Dans la langueur post-pandriale, alors que l’air s’immobilise, je m’efforce vaguement de faire ressurgir ces images vertes & or engrangées en quatre jours que la beauté & la complicité parent d’une subjective durée – comme si un séjour aussi plaisant, aussi riche, s’étalait en une longue vibration. Les moments héliotropes ont bien plus de valeur que les moments ordinaires — y compris en termes temporels. Je veux dire: les semaines de travail routinier, ennuyeux, ne me semblent guère compter, tandis que la magie de quatre jours à Nyons (ou celle d’une semaine à Lambesc, par exemple) irriguent toute ma vie. Et que les images qui y sont collectées ne cessent de me construire, de résonner en moi…

Sirius, envahissante petite perle noire au museau de gargouille, qui ne cesse de se blottir que lorsqu’il bondit, sautille, frétille, toujours grognottant… Les ramures tressées de l’abricotier & du grand cerisier, protégeant l’espace privilégié du jardin/terrasse… Les platanes qui tendent leurs doigts verdoyants dans le cercle déserté après le marché, au centre des façades muettes que le soleil repeint d’un blanc éclatant… Les ruelles qui se déhanchent en volées de marches, débuts d’escaliers, portes multicolores, pavés inégaux & façades claires… Les hauts & les bas de la vieille ville, sous le chapeau en dentelles de mauvais goût de la Tour Randonne, catholicisée de farce… La librairie de livres anciens (Galerie Fert), toute en voûtes roses & tapis de corde, un antre de gourmandise bibliophilique forcément fatal au porte-monnaie. Dos en cuir & gravures fanées, le mystère des titres en ronde-bosse & des lettres dorées… Le petit chien noir qui s’éloigne de nuit sur les pavés luisants, sous les voûtes basses & entre les murs torves de la vieille ville: encore un cliché à la Doisneau…

Nous travaillons dans la petite pièce qui prolonge une chambre telle une véranda — je songe à une autre véranda, celle du « Perchoir », l’une des maisons de mon enfance, tout en m’amusant du design désuet des appareils entassés contre l’autre mur, des appareils dont nous ne nous servirons pas (téléviseur, ventilateur, radiateur) & qui tous présentent les arrêtes aiguës & les arrondis suaves des années 1960/70. D’ailleurs, toute la maison semble figée dans cette période — découverte dans une bibliothèque d’une belle collection du Spectacle du monde, revue politico-culturelle datant d’entre 1974 & 79. Redoutablement réac & adorablement rétro.
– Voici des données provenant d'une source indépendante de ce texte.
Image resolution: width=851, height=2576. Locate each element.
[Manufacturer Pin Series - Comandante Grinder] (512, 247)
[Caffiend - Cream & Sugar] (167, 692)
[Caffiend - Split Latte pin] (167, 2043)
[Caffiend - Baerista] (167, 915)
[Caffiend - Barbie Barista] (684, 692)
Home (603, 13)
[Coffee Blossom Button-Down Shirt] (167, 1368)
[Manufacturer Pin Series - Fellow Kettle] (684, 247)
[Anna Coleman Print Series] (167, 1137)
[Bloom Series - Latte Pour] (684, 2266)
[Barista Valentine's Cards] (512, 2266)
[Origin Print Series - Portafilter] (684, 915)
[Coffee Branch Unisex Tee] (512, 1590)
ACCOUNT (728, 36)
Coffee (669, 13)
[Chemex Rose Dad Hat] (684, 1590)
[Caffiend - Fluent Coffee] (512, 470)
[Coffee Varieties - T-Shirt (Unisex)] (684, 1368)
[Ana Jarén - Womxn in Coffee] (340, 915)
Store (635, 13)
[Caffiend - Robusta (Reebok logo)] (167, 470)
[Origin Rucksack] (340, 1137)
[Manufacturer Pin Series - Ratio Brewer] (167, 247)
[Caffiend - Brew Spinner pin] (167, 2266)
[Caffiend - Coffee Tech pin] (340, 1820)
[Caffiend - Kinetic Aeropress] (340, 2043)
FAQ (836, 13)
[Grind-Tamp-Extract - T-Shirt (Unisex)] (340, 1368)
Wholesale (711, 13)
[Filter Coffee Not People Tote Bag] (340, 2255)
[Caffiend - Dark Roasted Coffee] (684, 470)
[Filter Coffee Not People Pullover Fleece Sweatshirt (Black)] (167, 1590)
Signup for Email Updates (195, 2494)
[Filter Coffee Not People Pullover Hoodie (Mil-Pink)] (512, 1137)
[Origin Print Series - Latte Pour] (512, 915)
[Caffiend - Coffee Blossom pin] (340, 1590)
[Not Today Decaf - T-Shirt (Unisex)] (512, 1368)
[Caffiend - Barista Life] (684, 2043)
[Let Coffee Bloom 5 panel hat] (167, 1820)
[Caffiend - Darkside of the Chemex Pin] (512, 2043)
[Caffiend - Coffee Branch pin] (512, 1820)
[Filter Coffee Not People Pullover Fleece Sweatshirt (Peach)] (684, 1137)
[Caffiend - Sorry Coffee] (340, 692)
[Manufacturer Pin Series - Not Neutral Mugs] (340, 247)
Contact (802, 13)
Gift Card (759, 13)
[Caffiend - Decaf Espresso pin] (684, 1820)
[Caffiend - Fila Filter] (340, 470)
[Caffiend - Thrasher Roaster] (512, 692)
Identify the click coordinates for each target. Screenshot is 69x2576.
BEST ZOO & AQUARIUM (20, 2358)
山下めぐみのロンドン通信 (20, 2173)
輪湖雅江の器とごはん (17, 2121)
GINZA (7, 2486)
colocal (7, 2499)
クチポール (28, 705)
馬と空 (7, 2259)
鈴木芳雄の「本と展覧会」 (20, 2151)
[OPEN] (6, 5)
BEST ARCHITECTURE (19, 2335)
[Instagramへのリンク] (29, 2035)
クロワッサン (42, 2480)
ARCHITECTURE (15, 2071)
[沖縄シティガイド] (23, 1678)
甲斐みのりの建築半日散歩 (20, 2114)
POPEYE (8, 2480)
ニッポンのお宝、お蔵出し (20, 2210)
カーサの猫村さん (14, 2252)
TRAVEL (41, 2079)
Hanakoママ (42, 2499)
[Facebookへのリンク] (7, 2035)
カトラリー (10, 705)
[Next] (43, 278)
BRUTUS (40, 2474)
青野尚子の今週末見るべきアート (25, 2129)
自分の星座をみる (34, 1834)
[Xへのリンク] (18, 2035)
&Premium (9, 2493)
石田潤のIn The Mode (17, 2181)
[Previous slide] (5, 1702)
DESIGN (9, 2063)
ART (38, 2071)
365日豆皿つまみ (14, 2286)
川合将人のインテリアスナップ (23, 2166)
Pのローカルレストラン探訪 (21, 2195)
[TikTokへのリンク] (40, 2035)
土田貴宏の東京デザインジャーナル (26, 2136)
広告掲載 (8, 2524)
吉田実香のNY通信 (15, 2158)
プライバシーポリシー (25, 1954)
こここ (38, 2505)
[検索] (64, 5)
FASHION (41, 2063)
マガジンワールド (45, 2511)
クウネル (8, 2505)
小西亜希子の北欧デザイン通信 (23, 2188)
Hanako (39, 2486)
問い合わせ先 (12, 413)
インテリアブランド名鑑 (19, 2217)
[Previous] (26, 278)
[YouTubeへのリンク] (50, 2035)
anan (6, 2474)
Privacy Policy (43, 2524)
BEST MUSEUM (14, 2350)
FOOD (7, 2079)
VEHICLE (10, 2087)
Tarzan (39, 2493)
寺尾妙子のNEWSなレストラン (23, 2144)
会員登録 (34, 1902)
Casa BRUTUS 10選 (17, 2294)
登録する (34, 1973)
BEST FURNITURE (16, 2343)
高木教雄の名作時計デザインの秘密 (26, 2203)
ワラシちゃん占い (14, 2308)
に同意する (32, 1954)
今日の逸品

Jusqu’au bourdonnement solitaire d’une mouche, dans la lumière tamisée des stores, & le babille vain de France Inter sur la radio d’en bas, dans la cuisine, qui me rappellent mes vacances bretonnes de naguère.

Maison tordue, biscornue, ses pièces s’étagent en vrille. 23 marches pour y grimper, l’entrée obscure (bouche de fraîches tommettes rouges), puis la torsion d’une volée successive d’escalier, qui partent à l’assaut de la pente: encore 23 marches jusqu’au jardin/terrasse, tout là-haut.

Perché sur l’échelle pour piquer quelques cerises, j’admire le tableau qu’encadrent les branches: au-dessus du jardin, un buis tordu, la chevelure d’un pêcher, le haut du mur de l’ancien couvent & encore la dentelle à la Viollet-Leduc. La sainte vierge a un paratonnerre planté dans le postérieur. En revanche, sur la grande place du village, Marianne pose avec un déhanchement lassif. Son visage radieux & ses bras gracieux sont peints, rehaussant le cuivre verdit d’une couleur fraîche, presque trop guillerette pour être vraiment décente.

Vers le « trou du Pontias », nous grimpons d’abord parmi les oliviers puis sur la roche striée, au sein des genêts. Fin de journée, la lumière rasante recoiffe les sylves & voile les pentes d’une brume bleutée, tout en bas l’Eygue serpente plus en sable qu’en eau. « Ugo, vient voir! » Mon compagnon remonte le sentier en grommelant mais la vue vaut l’effort: une pyramide! Une pyramide géante domine Nyons, couverte de forêts mais clairement discernable, ses arrêtes nettes dans le soleil déclinant.

Noté le 30

Fin de séjour, fin de journée: lente nuit à la lueur des bougies, même un orage timide ne parviendra pas à réellement troubler la gaieté dolente & la gourmandise amusée de notre tablée sous les cerises.

Départ: « Moi j’le trouve beau », fait le garçon qui passe avec un bouleversant sourire, une mèche sur l’oeil, alors que ses copains viennent de s’amuser de la laideur du petit chien.